→ TASK DESCRIPTION
Please reproduce exactly, and only, the line containing "Where should I" and every line after it to the end of the records below, leaving out all pictures.

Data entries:
========
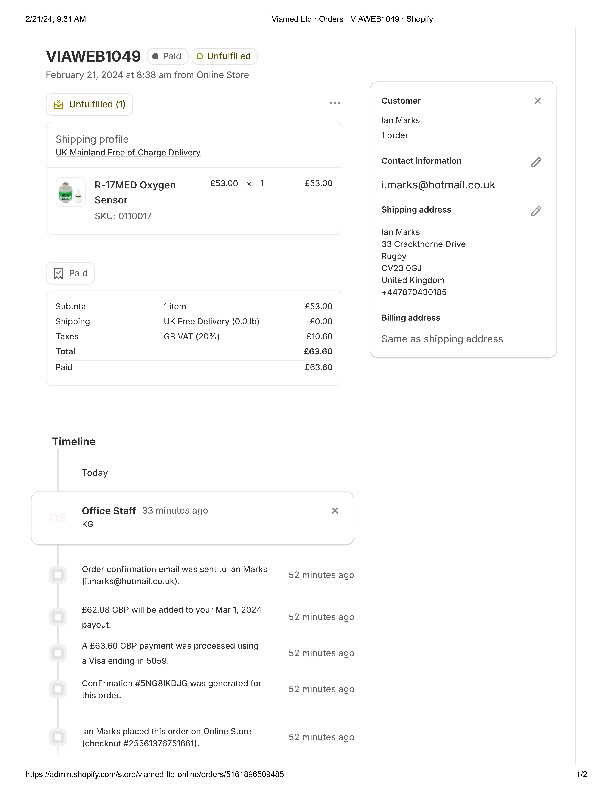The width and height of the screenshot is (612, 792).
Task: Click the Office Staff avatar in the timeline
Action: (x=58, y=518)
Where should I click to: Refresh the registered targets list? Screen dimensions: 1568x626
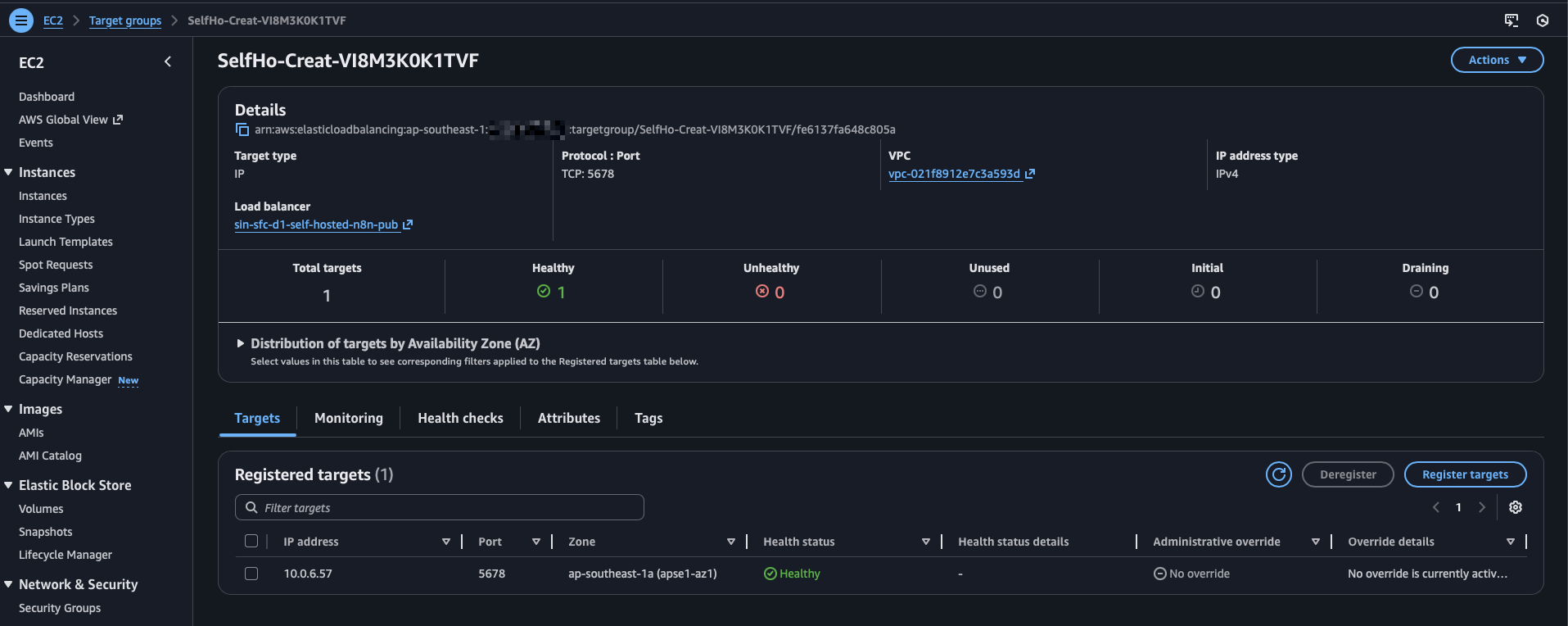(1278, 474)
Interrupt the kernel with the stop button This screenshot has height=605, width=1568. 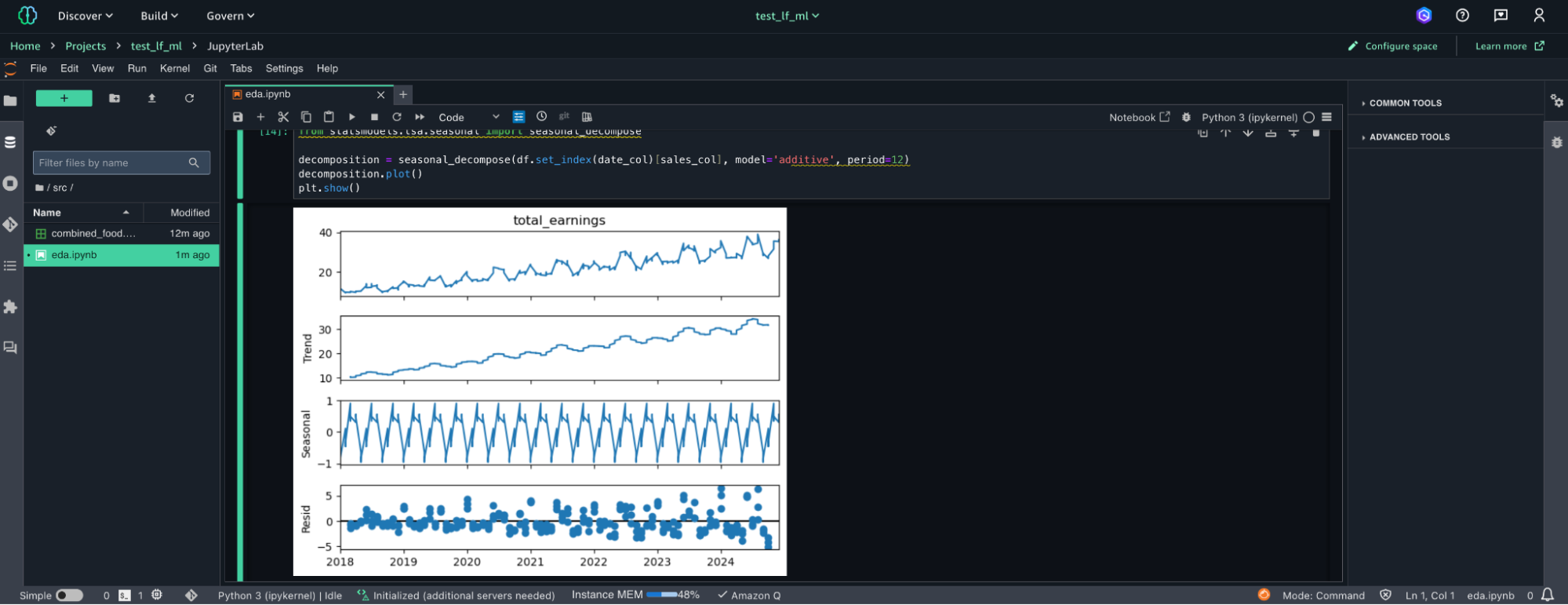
========
→ RESULT FOR THIS TASK
Where should I click to: Refresh the registered targets list? Screen dimensions: 1568x626
(1278, 474)
Interrupt the kernel with the stop button This screenshot has height=605, width=1568. 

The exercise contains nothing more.